Autrement dit, dans près d'un cas sur deux, il y a bien une offre de transport en commun à proximité de chez eux mais celle-ci n'est pas adapté à leurs besoins. 

De multiples freins sont ensuite évoqués de manière marginale (complexité, insécurité, manque de confort, cout trop important, manque de fiabilité). Au final seuls 17% des "réticents" évoquent un effet "d'habitude". Et l'on remarquera que, pour ces publics réticents, comme en moyenne, le prix n'est pas réellement un frein (seuls 3% des réticents évoquent des transports en commun trop cher, 5% des automobilistes).

En rapprochant la densité du maillage des transports en commun (à partir de la base Arrêts de transport en France - Données (csv) ouvertes - National (data.gouv.fr) ) des réponses des enquêtés, on constate qu'il existe vraisemblablement un effet de seuil au-delà duquel le report modal pourrait être plus massif. Ce n'est que dans les communes vraiment très bien dotées en transports en commun, que des mesures comme la gratuité, une plus grande rapidité ou fiabilité pourraient convaincre une large partie des automobilistes de laisser leur voiture au garage. En deçà, ces mesures d'amélioration des transports collectifs ont un peu moins d'effet.
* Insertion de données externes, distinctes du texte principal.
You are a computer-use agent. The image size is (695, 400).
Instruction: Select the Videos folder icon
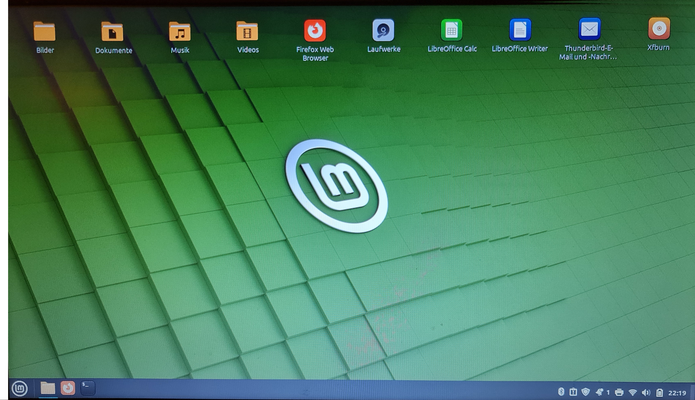(247, 31)
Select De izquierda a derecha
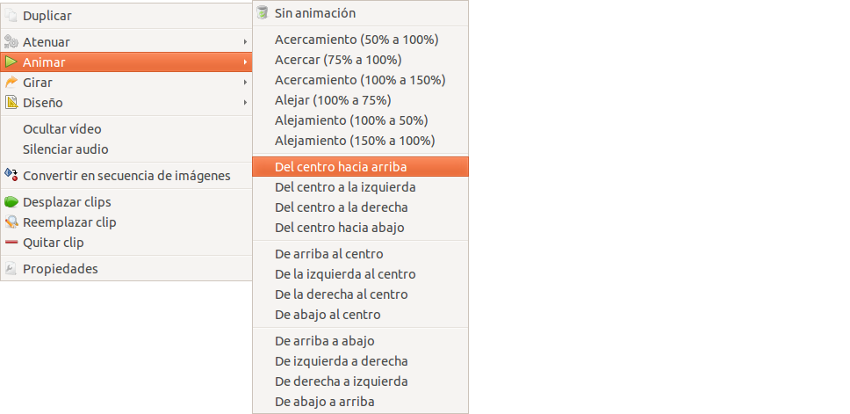The width and height of the screenshot is (850, 414). 360,361
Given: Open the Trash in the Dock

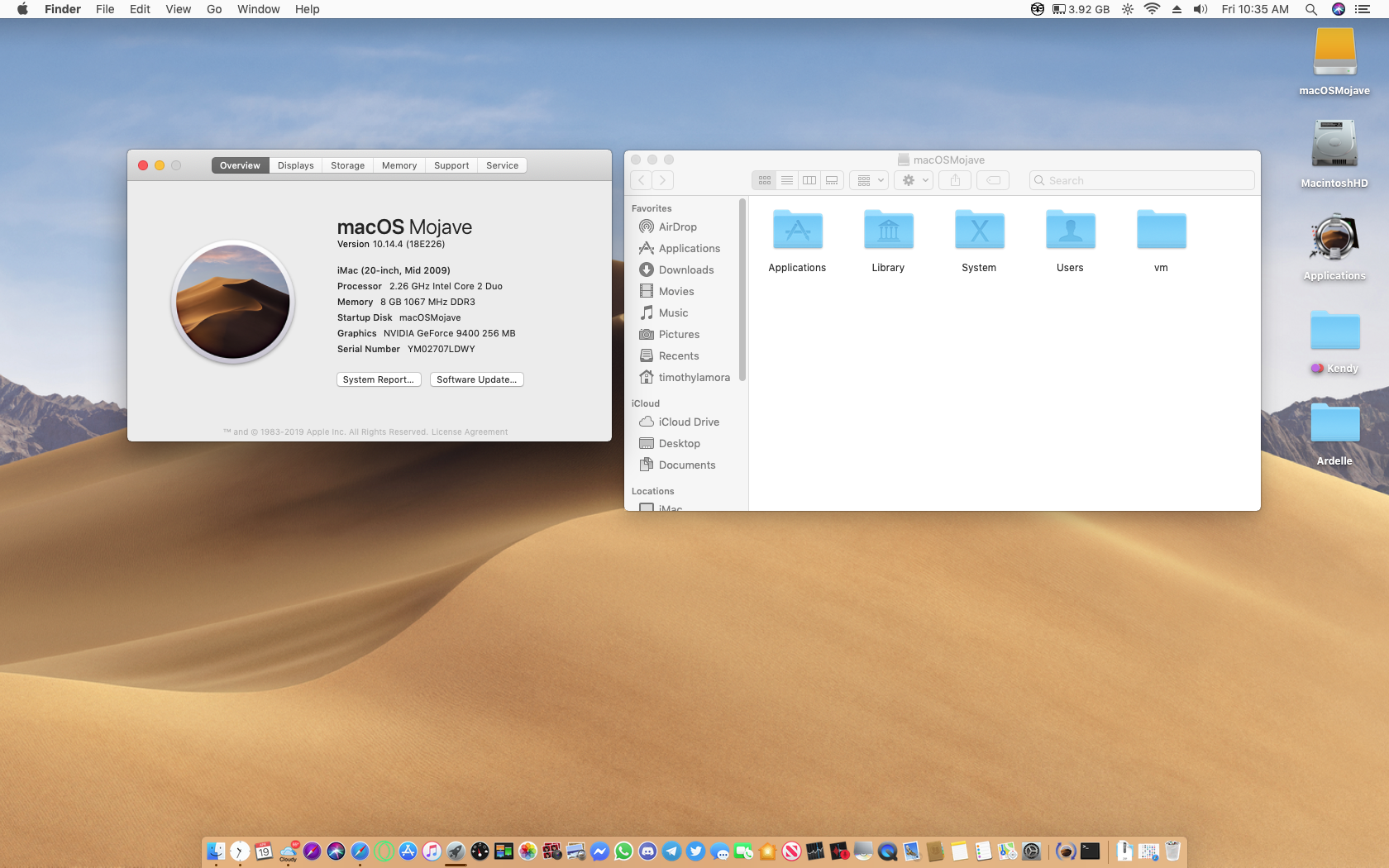Looking at the screenshot, I should (x=1172, y=851).

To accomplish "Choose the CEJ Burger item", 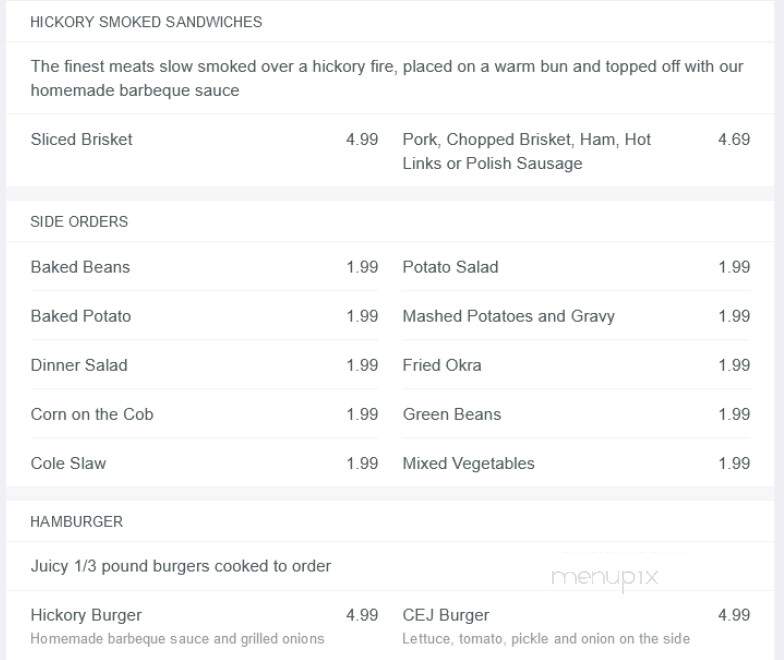I will pyautogui.click(x=446, y=615).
Là où le potentiel de bascule de la voiture vers les transports collectifs est le plus élevé c'est donc en priorité dans l'agglomération parisienne ou dans les grandes agglomérations, où le réseau est déjà assez développé.

Conclusion

La voiture reste aujourd'hui encore le mode de transport principal des Français, notamment dans les zones périurbaines sous-dotées en transport en commun. Toutefois il n'y a pas de fatalité à cela et une majorité d'automobilistes seraient prêts à utiliser des transports collectifs. L'étude met en évidence pour cela la nécessité d'un maillage très dense, avec des effets de seuil. La rapidité, la fréquence et la fiabilité sont trois autres leviers puissants à l'usage des transports collectifs, juste après la gratuité qui n'est finalement que peu citée comme frein aux usages, en première intention.